Quando tudo já foi dito, quando não há mais nada que fazer, quando você se sente perdida em si mesma, quando você quer mais que corpos, mais que frases displicentes e ações inconsequentes.
Quando você quer mais.
Mais.
Mais.

Mais de mim, de você, de nós.
Mais amor.

Entende?

sexta-feira, 4 de julho de 2008

"Mas sabes principalmente,com uma certa misericórdia doce por ti,por todos,que tudo passará um dia,quem sabe tão de repente quanto veio,ou lentamente,não importa.Só não saberás nunca que neste exato momento tens a beleza insuportável da coisa inteiramente viva.¨
Caio Fernando(Natureza Viva,Morangos Mofados)

Belo, vivo, intenso e também insuportável.

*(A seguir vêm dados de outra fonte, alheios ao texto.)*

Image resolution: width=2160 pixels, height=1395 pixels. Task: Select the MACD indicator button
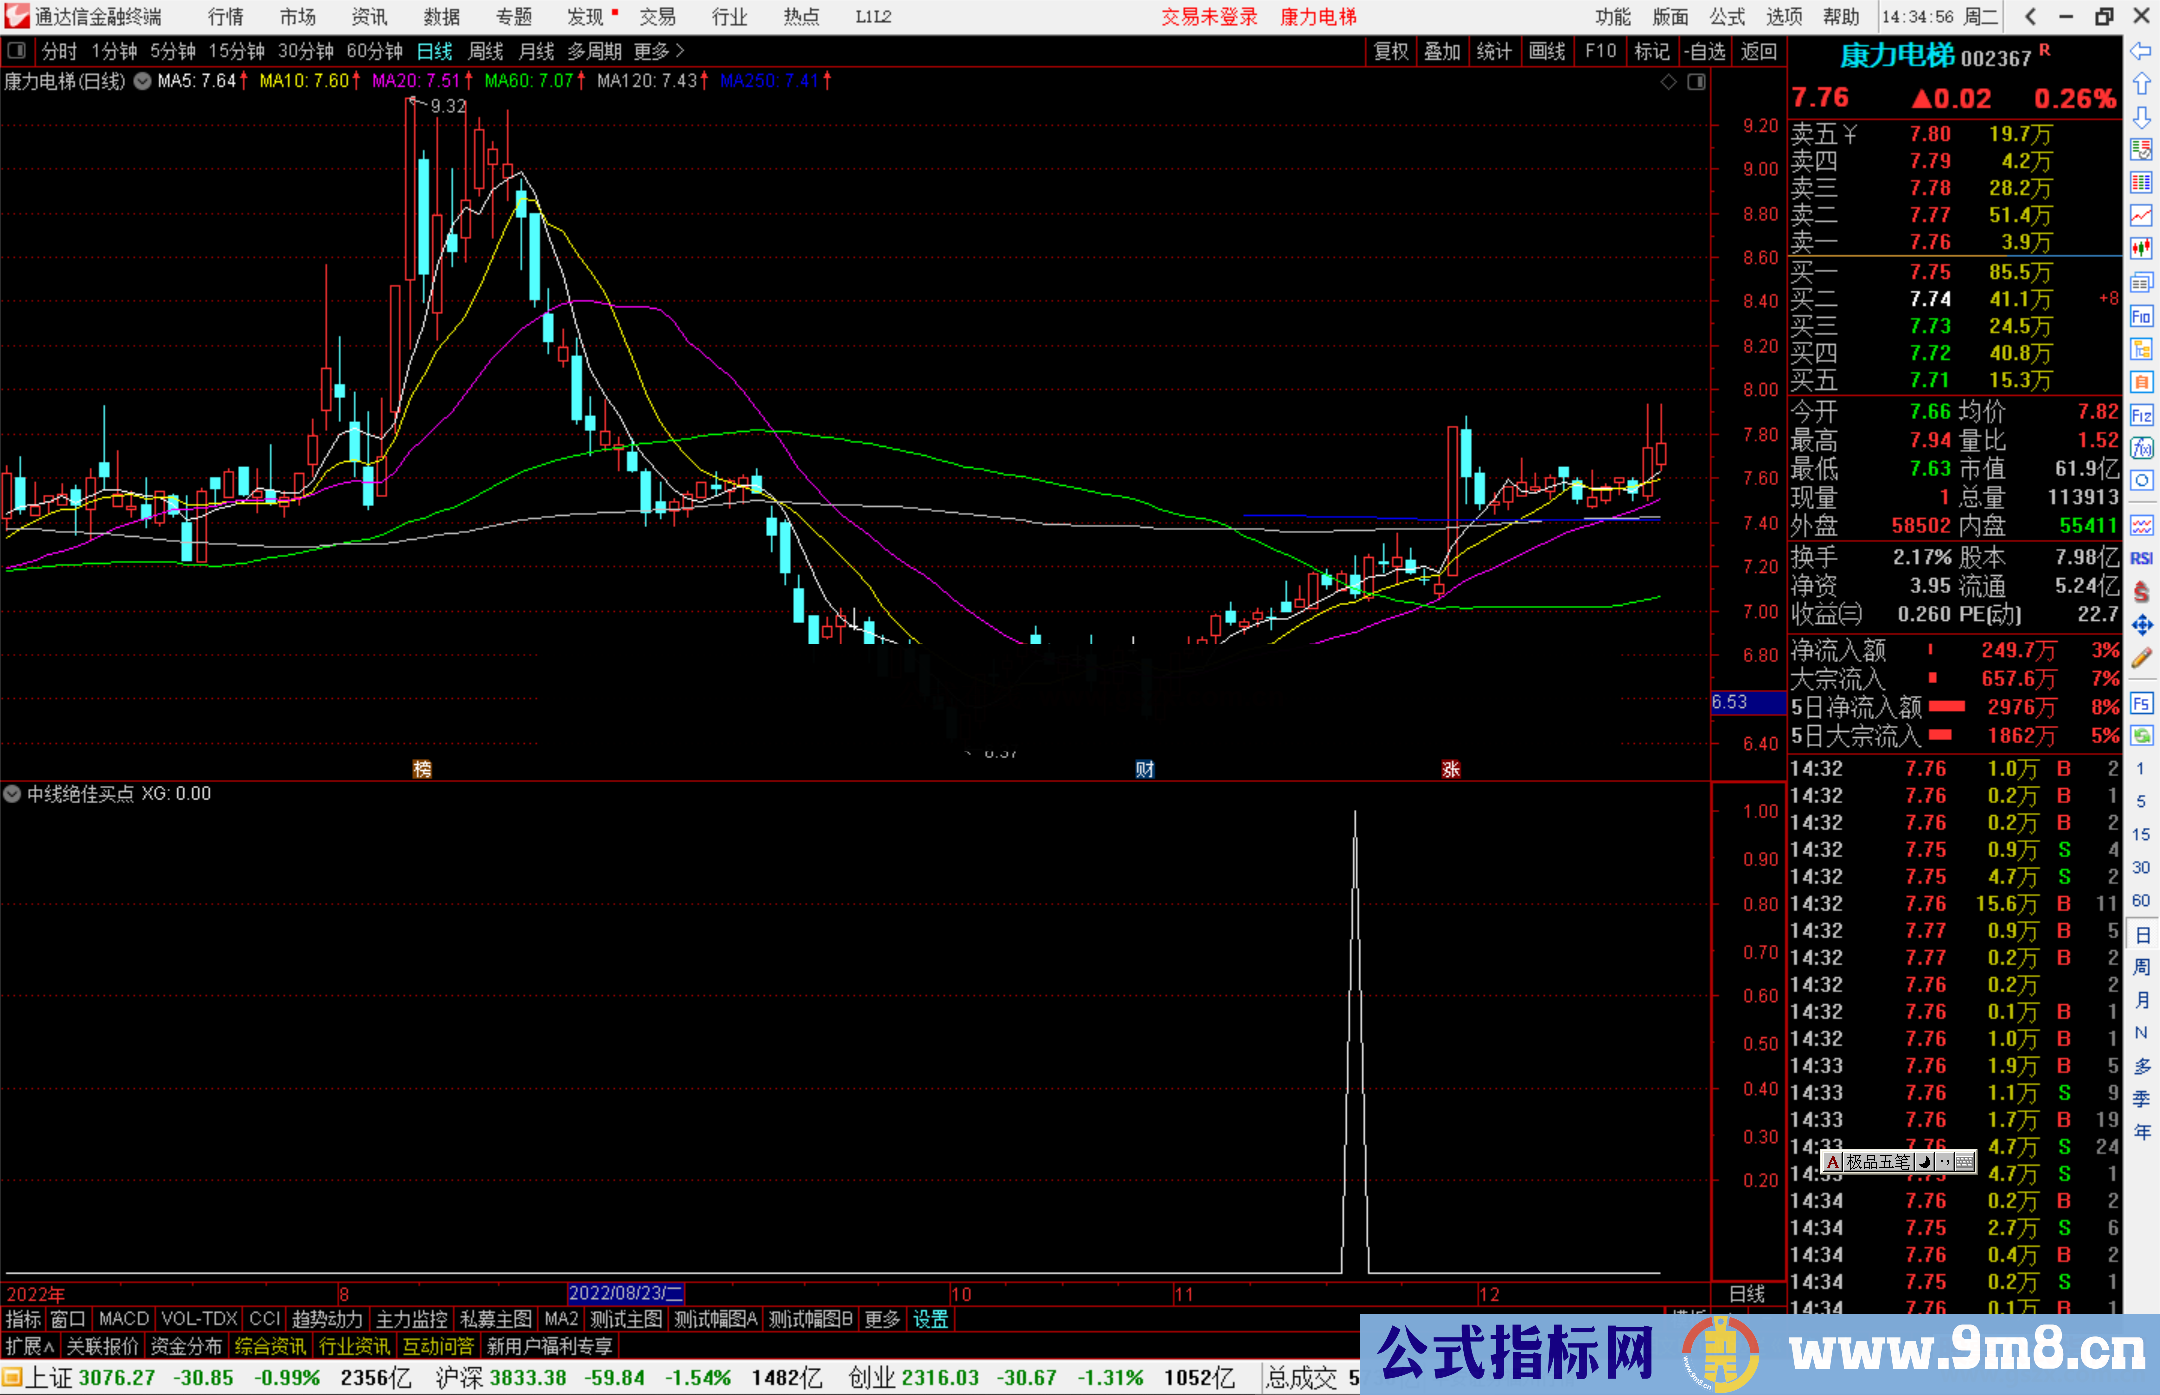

Insuportável por não conseguir te ver partir e ao mesmo tempo querer que você se vá. Por mim, por você, por nós. Apesar da primeira pessoa do plural nunca ter realmente existido, voltarei a me contentar com a primeira, de novo, no singular.
O singular em toda sua simplicidade e harmonia me parece estranho e incompleto. Me faltam palavras na boca e sobram vazios no coração.
Entre sobras e faltas, me falta o equilíbrio.